Shepard's first McBeal album, 1998's Songs From Ally McBeal, is a bland (mostly) covers collection, although, in fairness, that was precisely what the series apparently required. All tracks are performed in a safe, light country-rock style, with far too much pedal steel for my liking, although Shepard has an excellent voice, which I'd like to think is the only reason the programme's producers chose her. Yeah, right. Worst track? Hard to say, although her ugly reinterpretation of the great Tell Him (anyone else remember late-period denim-clad UK glamsters Hello's killer version?) is pretty awful, as is her balladic take on I Only Want To Be With You. One Chamberlin track, from Jebin Bruni, with a reasonable string part, once again sounding quite like the real thing on Will You Marry Me, but not exactly the sort of thing that'll have you rushing out to your local rekkud store. The following year's Heart & Soul: New Songs From Ally McBeal is often referenced as having Chamberlin contributions from Mitchell Froom (later to become Shepard's husband), but the detailed track-by-track credits in the CD booklet make no mention of it, and listening to the album proves inconclusive (not to mention boring). Is that Chamby strings or some form of generic sample in Confetti? The Chamberlin's propensity for merging seamlessly into a mix goes against it here, making it near-impossible to tell whether or not it actually appears at all.
It is credited, however, on 2000's part-compilation, Ally McBeal: A Very Ally Christmas, where half the songs are sung by Shepard and the other half by various cast members, oh, and Macy Gray. It's dull, but even an old 'bah, humbug' type like myself can't entirely object to an album of Christmas songs performed in a bland but generally inoffensive manner, although I probably should. Patrick Warren's credited with Chamberlin, but yet again, while several things might be it, none are definite, so although it's credited, I can't reasonably highlight anything. 2001's Ally McBeal: For Once in My Life works on the same 'half Vonda' basis and is the usual selection of smooth-as-silk mainstream balladry, making it about as inessential a listen as it could be. I mean, she (or rather, her arrangers) turn Dylan's Don't Think Twice, it's All Right into complete slush, which is quite a trick. Least offensive track? Anastacia and Shepard's Love Is Alive, which at least manages to inject a little Clavinet-led funk into the proceedings. David Campbell's credited with Mellotron on Home Again and Alone Again (Naturally), but it's completely inaudible under the real strings on both tracks.
2002's Chinatown is back to Shepard's own material, away from McBeal, but proves to be barely any more interesting than anything else she's done, I'm afraid.
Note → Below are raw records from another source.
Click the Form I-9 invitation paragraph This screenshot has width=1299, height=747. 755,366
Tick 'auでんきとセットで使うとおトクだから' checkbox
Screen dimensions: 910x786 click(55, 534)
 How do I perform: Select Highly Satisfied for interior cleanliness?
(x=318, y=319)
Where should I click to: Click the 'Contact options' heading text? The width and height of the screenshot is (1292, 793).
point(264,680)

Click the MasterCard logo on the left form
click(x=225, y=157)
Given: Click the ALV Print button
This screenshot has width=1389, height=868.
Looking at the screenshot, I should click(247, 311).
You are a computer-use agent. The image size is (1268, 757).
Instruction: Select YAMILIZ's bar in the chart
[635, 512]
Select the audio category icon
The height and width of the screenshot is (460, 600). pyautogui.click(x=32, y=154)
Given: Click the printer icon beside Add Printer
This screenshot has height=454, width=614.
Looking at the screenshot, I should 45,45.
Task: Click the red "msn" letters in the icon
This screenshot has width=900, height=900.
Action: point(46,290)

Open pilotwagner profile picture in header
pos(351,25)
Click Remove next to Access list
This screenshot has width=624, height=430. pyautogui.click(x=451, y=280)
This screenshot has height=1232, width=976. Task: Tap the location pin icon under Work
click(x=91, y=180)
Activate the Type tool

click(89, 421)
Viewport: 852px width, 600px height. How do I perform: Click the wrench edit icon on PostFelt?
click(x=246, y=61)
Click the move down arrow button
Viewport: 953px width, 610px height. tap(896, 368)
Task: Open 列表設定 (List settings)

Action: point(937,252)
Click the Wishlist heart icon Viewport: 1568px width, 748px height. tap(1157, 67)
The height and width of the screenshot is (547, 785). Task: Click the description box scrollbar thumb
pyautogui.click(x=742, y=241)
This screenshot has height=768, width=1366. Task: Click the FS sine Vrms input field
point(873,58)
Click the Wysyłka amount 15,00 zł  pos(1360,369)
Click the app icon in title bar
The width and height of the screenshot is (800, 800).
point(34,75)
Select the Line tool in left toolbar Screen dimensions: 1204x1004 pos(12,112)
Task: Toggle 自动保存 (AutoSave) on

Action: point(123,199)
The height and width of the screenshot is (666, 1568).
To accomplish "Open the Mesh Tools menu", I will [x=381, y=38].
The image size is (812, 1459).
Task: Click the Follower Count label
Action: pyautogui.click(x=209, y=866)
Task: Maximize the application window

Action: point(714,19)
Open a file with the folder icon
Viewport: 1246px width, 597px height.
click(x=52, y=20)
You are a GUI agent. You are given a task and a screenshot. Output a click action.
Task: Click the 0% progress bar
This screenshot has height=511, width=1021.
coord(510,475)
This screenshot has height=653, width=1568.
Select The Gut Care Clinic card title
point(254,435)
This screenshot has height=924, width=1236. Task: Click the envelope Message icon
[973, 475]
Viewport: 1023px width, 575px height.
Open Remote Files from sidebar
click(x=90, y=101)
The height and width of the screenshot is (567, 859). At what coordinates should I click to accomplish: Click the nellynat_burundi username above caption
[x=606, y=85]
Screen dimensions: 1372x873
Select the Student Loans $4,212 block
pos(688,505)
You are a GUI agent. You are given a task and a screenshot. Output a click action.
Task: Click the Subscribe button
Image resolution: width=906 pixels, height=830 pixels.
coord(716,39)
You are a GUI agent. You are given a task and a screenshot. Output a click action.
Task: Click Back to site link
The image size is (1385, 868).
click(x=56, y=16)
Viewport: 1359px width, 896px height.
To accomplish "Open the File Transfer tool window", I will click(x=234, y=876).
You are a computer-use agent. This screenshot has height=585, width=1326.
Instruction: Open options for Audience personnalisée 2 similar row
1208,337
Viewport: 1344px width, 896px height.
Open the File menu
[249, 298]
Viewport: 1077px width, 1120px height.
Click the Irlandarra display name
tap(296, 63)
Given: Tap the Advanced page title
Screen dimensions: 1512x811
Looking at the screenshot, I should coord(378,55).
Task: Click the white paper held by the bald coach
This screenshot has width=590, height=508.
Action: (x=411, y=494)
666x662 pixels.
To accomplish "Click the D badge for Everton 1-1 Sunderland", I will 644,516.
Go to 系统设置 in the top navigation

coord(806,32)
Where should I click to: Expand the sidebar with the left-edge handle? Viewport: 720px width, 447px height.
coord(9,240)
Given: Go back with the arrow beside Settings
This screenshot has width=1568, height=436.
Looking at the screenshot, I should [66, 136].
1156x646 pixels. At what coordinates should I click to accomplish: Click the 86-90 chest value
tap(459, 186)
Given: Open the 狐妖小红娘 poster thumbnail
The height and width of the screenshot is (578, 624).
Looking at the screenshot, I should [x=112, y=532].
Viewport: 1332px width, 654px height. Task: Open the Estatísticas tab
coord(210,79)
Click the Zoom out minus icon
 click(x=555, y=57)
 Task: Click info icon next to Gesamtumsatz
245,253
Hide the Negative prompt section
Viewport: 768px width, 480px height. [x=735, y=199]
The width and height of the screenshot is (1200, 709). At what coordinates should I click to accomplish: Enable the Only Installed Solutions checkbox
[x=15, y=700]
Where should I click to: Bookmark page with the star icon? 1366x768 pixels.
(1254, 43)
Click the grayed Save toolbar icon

Co-producer Mitchell Froom is credited with Chamberlin, but I'll be buggered if I can hear it amongst the real strings, though I'm sure it's doing its usual trick of hiding away in the background somewhere. So; a batch of somewhat dullsville records, the Ally McBeal ones doing good business at a charity shop near you. Despite four definitely credited Chamby albums, there's next to nothing to be heard across the lot of 'em. What a waste of time.